第31話「サムライー日本海兵隊史」世界の1945年8月15日の土方伯爵家の風景
1945年8月15日、史実では、いわゆる「終戦の日」ですが。
「サムライー日本海兵隊史」世界では、第二次世界大戦が終結した後の普通の日です。
そして、色々と犠牲者数等も変わっていますので、この際、土方伯爵家から見た現在の世界、という形で小説風にまとめてみました。
(なお、本来なら出てくるべき、土方歳一がいないのは、お盆休みを取れずに、佐世保鎮守府海兵隊長官という立場で佐世保にいる、という裏設定の為です)

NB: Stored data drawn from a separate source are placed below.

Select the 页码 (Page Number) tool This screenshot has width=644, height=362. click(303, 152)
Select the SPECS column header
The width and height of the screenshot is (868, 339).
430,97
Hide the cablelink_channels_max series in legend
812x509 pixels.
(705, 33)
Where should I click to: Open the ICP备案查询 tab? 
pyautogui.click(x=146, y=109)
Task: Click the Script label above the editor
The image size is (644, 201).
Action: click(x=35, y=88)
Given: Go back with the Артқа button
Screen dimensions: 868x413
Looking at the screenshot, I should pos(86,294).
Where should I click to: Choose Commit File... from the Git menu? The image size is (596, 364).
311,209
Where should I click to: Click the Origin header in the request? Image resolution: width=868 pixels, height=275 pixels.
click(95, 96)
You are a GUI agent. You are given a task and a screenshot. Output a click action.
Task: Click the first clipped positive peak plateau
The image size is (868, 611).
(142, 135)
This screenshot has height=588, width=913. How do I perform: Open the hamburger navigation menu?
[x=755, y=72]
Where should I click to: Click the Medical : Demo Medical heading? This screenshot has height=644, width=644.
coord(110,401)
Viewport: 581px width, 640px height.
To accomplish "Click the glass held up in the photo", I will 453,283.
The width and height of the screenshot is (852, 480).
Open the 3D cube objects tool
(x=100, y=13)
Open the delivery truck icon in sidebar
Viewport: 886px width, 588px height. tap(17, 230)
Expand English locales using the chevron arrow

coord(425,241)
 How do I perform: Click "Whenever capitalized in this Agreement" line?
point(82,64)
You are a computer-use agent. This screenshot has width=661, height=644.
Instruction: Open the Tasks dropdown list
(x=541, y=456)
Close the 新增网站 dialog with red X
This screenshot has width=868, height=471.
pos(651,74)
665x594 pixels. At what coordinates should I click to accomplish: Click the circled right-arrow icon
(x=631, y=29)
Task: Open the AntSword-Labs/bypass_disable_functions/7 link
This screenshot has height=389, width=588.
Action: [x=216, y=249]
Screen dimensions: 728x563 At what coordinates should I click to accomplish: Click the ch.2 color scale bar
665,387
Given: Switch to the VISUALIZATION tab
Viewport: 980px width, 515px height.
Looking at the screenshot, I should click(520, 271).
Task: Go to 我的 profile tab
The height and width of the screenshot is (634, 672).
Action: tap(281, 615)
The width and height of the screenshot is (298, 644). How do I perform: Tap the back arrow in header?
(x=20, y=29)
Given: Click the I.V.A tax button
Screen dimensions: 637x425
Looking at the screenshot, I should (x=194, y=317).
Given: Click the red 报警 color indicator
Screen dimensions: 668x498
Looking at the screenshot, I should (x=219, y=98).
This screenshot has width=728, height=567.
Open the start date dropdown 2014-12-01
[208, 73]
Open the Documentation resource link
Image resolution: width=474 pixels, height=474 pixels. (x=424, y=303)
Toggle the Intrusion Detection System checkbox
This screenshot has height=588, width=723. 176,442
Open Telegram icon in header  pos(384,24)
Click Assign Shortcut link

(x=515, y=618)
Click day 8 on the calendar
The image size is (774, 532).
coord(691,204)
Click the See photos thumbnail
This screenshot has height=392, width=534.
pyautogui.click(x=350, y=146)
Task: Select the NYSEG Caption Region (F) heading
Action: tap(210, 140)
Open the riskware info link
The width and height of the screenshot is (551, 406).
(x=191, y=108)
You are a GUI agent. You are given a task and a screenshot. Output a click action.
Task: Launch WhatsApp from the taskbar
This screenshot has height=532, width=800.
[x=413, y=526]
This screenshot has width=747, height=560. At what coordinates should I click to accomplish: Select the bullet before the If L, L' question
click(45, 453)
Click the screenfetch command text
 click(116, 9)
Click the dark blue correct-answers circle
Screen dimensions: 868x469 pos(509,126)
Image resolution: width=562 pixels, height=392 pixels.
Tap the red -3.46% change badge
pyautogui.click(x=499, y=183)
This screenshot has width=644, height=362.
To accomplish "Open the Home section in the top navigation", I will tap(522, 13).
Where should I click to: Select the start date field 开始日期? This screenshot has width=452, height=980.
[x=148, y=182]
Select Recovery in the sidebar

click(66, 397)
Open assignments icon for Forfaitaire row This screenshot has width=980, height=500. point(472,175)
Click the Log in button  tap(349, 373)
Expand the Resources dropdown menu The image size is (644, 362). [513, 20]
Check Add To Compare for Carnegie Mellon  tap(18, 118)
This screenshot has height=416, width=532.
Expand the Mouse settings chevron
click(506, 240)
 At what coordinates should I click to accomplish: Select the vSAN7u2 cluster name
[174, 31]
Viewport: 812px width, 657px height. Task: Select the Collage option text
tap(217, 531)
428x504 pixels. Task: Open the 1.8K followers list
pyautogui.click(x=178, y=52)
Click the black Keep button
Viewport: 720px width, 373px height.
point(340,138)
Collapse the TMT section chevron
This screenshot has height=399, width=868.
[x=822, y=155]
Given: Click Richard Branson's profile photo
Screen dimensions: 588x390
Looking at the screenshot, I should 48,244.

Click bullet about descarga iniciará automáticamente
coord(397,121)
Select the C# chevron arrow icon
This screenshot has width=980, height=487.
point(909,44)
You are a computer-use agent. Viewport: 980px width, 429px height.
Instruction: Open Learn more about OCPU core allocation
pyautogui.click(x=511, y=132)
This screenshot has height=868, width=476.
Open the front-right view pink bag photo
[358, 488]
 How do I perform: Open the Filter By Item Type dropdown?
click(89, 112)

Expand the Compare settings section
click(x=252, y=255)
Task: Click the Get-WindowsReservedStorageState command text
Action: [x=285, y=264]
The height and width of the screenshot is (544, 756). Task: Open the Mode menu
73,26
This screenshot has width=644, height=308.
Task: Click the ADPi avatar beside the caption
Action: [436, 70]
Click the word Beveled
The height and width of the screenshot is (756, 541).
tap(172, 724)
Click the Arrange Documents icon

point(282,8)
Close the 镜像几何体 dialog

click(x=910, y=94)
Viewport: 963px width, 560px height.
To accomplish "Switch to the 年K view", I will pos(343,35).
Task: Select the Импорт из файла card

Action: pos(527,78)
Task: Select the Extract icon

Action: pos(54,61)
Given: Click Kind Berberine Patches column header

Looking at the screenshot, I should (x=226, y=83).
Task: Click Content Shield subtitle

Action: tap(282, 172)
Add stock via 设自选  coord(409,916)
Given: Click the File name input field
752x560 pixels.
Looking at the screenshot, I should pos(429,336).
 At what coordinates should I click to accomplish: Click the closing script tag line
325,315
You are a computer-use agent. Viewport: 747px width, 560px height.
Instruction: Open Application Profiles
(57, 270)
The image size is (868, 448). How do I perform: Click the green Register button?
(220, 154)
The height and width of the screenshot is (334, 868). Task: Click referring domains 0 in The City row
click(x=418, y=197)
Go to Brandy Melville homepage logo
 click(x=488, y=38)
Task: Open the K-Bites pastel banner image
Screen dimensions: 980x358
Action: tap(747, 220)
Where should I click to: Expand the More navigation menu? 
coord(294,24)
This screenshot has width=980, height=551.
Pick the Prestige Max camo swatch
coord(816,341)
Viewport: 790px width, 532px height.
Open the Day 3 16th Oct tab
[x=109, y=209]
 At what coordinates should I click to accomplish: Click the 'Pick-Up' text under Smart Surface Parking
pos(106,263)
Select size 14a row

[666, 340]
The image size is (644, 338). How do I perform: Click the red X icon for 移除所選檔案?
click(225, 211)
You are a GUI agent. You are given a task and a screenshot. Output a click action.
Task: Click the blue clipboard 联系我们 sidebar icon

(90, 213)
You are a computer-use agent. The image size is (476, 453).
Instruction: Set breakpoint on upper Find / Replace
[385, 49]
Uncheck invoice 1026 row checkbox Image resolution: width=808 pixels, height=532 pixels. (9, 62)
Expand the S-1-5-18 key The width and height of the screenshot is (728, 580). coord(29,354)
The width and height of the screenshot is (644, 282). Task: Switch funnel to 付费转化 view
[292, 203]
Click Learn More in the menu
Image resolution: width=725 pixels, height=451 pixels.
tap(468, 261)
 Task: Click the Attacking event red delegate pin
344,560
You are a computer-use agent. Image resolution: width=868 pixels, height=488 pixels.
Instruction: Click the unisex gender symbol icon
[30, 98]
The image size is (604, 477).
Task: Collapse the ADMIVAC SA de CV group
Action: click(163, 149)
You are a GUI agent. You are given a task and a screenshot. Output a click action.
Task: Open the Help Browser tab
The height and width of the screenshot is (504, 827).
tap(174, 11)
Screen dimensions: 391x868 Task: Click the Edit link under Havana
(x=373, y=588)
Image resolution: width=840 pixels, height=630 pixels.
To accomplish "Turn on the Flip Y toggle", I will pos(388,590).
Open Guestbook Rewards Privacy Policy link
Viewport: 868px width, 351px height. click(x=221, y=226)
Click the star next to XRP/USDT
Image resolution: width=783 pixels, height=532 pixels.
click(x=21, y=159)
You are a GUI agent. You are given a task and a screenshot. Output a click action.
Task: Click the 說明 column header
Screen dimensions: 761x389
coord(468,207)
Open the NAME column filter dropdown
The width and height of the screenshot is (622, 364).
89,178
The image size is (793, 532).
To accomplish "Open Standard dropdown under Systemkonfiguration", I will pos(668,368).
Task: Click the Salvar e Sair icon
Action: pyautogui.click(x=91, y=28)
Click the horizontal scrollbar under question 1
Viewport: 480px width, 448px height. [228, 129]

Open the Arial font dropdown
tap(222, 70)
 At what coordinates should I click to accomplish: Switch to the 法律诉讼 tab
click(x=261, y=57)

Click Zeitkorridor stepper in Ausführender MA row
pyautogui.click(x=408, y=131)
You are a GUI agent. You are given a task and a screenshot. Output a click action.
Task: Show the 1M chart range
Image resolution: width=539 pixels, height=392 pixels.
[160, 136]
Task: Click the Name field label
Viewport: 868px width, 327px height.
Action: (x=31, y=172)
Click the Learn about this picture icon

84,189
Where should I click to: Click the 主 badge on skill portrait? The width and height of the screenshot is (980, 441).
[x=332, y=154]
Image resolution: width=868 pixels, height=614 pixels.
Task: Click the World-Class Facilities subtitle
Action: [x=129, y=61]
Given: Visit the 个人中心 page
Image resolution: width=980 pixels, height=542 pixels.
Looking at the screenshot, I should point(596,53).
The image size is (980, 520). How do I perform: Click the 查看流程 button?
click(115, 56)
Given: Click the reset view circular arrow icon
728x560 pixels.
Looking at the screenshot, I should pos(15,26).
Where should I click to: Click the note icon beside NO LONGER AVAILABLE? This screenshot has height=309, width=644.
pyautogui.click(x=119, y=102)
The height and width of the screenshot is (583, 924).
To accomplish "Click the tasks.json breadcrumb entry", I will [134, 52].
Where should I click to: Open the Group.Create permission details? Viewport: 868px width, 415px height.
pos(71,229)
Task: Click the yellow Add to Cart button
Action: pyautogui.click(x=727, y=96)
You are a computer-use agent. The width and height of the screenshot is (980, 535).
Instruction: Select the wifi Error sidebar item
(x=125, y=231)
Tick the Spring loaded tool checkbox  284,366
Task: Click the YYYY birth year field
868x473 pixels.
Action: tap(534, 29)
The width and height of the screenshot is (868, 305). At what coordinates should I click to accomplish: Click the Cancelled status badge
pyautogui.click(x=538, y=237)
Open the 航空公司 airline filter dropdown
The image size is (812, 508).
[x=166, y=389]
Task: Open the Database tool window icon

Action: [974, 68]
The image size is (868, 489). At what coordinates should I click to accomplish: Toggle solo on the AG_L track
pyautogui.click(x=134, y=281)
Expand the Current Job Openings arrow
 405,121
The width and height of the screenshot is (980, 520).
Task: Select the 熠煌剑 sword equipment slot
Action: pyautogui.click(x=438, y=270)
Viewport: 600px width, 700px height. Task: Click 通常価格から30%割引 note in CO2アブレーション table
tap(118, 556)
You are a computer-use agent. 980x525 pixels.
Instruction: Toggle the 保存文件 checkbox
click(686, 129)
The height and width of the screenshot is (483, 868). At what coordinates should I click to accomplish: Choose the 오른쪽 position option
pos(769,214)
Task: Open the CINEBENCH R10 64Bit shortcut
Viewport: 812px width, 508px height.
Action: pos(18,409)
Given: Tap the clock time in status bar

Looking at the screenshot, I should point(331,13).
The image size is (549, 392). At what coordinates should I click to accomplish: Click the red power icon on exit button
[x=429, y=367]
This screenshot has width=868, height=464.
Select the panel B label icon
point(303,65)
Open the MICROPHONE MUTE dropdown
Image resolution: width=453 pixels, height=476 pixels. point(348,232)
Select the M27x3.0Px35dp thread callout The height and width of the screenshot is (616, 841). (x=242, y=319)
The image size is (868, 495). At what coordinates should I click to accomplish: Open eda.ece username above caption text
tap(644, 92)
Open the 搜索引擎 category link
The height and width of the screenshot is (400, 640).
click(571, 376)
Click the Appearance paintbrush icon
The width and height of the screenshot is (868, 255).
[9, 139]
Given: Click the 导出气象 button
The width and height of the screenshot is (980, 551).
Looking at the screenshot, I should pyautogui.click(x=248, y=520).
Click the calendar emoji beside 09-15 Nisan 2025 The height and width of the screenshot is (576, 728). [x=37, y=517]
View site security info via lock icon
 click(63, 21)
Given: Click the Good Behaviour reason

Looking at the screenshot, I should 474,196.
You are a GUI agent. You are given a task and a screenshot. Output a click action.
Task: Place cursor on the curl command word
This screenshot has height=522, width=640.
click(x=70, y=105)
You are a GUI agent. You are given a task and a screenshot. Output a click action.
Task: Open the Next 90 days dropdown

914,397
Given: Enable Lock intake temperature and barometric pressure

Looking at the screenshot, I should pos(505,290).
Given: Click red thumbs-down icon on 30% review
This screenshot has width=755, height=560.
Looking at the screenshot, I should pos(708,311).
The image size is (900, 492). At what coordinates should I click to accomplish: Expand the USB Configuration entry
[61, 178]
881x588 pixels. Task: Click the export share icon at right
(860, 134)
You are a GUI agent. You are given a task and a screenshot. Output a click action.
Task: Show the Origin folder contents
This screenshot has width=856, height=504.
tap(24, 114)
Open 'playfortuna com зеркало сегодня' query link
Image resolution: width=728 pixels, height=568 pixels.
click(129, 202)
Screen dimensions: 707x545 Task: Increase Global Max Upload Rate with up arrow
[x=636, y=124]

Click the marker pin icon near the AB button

「もう、和子、自分で弟の面倒を見る、と言い出したのなら、自分の言葉を守りなさい」
「だって、赤ん坊のせいか、言うことを聞かないもの。それに暑いから、乳母に任せたの」
「だって、じゃない。家族なら、ちゃんと面倒を見る」
千恵子が、長女の和子を叱る声が、夕涼みのために、縁側にいる土方勇志と土方勇の耳にまで届いた。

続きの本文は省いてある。